Although the official cash rate remains at historic lows, and the Reserve Bank is not expected to lift interest rates until 2024, some of the major banks have started to raise their long-term fixed-interest rates, with the Commonwealth Bank (CBA), being the latest.
Further hikes expected later this year suggest we could see a tide turning on Australia’s interest rates. The cost of long-term money for the banks is rising meaning longer fixed-term loans to consumers are already on the rise – with only a handful of lenders still offering the ultra-low rates reached last year.
Just last week, CBA upped their fixed-term rates of owner occupiers but spared investors from the rate increase. The rate rises of between 0.05% and 0.1% apply to both the bank’s owner-occupied principal and interest three and four-year fixed rates and its interest-only three and five-year fixed rate mortgages.

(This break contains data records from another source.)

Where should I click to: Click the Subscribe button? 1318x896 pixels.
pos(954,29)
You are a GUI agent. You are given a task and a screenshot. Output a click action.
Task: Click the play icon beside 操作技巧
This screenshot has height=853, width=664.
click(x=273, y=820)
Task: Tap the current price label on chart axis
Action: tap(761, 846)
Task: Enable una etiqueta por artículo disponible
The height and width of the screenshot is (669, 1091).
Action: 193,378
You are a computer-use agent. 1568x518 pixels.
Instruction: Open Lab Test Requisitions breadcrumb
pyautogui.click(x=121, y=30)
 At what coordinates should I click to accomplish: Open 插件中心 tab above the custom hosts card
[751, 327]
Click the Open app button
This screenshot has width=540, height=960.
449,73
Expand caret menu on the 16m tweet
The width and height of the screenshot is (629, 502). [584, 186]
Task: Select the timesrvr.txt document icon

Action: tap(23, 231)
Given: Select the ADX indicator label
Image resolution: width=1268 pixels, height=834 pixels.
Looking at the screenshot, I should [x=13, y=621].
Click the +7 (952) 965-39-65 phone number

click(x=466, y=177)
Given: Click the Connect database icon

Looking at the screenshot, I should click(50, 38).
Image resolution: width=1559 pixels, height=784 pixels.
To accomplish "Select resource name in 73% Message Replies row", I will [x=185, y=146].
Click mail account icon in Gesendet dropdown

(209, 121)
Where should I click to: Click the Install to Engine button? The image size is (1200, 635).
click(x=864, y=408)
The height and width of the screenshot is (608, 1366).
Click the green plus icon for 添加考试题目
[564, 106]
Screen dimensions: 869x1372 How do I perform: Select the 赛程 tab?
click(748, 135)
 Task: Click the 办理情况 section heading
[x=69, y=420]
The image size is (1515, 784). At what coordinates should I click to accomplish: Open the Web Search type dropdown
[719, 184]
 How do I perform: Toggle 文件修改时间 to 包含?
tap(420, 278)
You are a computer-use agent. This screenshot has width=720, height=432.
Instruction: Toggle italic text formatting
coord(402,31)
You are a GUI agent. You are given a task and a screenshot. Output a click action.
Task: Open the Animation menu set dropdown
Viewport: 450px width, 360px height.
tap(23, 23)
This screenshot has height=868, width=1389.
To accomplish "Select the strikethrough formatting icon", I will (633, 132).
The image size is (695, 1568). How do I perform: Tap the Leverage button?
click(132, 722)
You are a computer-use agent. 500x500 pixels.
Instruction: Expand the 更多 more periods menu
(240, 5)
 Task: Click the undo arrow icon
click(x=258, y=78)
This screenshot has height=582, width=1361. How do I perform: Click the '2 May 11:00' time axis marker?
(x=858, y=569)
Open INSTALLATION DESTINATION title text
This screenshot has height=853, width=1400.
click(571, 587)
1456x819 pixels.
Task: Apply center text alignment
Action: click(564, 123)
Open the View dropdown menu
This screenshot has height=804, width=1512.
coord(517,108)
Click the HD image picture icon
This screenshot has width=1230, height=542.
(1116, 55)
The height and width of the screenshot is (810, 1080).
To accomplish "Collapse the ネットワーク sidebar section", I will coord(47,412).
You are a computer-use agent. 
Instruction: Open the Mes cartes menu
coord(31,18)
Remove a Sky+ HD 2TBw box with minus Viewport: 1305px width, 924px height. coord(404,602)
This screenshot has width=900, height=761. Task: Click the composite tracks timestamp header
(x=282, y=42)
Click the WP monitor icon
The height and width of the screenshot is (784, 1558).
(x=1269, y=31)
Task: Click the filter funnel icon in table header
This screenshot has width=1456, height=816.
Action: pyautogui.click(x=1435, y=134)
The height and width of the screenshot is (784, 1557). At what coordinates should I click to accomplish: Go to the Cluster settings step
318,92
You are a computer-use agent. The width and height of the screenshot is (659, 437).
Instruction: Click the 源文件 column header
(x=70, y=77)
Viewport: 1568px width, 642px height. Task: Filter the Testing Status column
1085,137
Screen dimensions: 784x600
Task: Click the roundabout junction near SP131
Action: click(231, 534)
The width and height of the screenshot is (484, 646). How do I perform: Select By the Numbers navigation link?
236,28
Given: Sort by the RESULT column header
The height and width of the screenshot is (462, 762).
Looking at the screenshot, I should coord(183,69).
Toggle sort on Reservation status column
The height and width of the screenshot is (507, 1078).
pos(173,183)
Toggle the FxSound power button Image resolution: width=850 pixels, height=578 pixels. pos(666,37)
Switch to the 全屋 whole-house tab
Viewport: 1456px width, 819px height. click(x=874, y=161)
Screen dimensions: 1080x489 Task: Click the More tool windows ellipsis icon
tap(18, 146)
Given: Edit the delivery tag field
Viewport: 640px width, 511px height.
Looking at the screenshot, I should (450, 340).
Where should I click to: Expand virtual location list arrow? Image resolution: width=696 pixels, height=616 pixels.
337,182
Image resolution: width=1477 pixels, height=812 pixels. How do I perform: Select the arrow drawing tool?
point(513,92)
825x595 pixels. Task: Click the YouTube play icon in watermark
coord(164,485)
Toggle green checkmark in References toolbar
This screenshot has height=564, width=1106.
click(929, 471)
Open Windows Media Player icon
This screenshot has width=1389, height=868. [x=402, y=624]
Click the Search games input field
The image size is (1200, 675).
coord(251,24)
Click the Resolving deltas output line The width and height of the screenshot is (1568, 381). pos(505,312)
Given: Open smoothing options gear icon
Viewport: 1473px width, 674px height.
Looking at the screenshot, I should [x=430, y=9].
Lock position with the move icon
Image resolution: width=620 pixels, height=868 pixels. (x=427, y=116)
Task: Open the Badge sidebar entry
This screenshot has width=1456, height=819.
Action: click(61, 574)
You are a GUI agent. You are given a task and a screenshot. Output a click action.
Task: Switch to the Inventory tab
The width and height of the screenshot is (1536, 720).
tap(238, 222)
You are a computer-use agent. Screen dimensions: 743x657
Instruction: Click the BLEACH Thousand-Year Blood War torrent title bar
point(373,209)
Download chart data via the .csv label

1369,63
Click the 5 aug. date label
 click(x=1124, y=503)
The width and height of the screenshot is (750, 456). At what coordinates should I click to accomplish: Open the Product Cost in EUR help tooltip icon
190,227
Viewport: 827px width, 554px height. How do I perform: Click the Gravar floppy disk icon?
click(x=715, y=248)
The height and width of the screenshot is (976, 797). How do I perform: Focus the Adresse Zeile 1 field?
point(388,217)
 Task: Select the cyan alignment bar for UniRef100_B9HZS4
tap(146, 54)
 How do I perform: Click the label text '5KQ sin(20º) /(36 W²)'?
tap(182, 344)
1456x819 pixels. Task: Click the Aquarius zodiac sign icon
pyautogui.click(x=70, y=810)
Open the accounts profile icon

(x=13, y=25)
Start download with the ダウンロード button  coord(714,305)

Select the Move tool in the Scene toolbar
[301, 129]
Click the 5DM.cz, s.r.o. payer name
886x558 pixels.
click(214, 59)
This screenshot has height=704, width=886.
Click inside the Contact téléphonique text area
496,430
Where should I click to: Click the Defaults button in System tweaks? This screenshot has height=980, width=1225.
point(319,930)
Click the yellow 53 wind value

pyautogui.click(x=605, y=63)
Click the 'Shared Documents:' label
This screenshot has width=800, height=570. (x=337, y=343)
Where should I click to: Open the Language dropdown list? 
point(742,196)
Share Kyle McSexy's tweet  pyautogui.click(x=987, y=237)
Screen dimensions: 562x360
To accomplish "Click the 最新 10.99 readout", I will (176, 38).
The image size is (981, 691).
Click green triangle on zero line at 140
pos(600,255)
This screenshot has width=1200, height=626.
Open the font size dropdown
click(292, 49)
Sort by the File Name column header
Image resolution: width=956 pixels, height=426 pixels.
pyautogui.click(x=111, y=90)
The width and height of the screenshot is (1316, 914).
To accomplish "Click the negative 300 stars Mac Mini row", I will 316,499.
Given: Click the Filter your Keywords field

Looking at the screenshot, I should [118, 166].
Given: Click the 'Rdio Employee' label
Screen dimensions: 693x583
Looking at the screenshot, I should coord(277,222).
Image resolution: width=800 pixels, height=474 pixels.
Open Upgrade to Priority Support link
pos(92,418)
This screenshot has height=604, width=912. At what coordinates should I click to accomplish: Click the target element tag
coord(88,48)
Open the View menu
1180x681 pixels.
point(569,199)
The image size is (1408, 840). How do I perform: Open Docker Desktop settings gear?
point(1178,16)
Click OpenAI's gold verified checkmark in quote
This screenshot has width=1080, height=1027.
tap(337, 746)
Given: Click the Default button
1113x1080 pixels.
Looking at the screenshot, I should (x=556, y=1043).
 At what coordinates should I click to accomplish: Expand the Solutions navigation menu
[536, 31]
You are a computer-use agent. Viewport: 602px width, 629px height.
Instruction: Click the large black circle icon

CBA’s move to hike fixed interest rates is part of a broader trend of increasing fixed rates and follows recent increases by National Australia Bank (NAB) and Westpac Bank, leaving only ANZ to follow suit.
In fact, recent Canstar research shows that 38% of lenders on its database have now increased at least one fixed rate in the past two months.
NAB and Macquarie hiked their four and five-year fixed mortgage rates earlier in May, by 0.25% and 0.30% respectively for owner-occupier loans with principal and interest repayments.
Meanwhile, Westpac increased the interest rates on two of its ‘Premier Advantage Fixed Options’ home loans by 30 basis points in late April, taking the new interest rates on these loans to 2.29% p.a for the 4-year loan (3.38% p.a comparison rate) and 2.59% p.a for the 5-year loan (3.43% p.a. comparison rate). ANZ is now the only ‘big four’ bank not to have increased its rates on fixed-rate loans.
Four-year fixed term rates across the big four banks are now all back above 2%, with NAB lifting its rate last week, following similar moves by Westpac and NAB earlier this year. ANZ’s rate never fell below 2%. Thirty-one lenders have now hiked at least one four-year fixed rate in the last two months.
“Only three lenders are now offering four-year rates below 2%, down from 25 at the start of the year, and they’re unlikely to stay at such levels for long” said Sally Tindall, research director at RateCity.com.au.
“Banks are shutting the door on record low four and five-year rates. Three-year rates are likely to be next, potentially in the second half of this year; experts warned back in March that competitive fixed rates had probably reached their lowest point,” she said.
Tindall said the recent rises were the “canary in the coal mine” for borrowers, showing banks had already started to factor in future funding cost rises and interest rate hikes.
And the shift shows that owner-occupiers taking out new mortgages need to be wary that their costs would likely significantly increase in future.
Borrowers needed to make sure they would be comfortable with increased repayments in future, particularly those who are already stretching themselves thin trying to keep up with rapidly rising property prices.
With our property markets booming, the media is full of stories telling us how the Reserve Bank is going to raise interest rates or APRA is going to intervene to slow down our housing markets.
Despite the fact the RBA has stated that it has no intention to raise the cash rate before 2024, research indicates Australians are taking the view that lenders’ interest rates will increase much sooner.
New research from Canstar shows two in every five, or 40% of adult Australians think home loan interest rates will rise sometime between now and the end of 2022.
The top three reasons for speculation of rising interest rates include our economy will recover by then (at 42% of respondents), inflation is expected to rise (39%) and in order to slow down the property price growth (33%).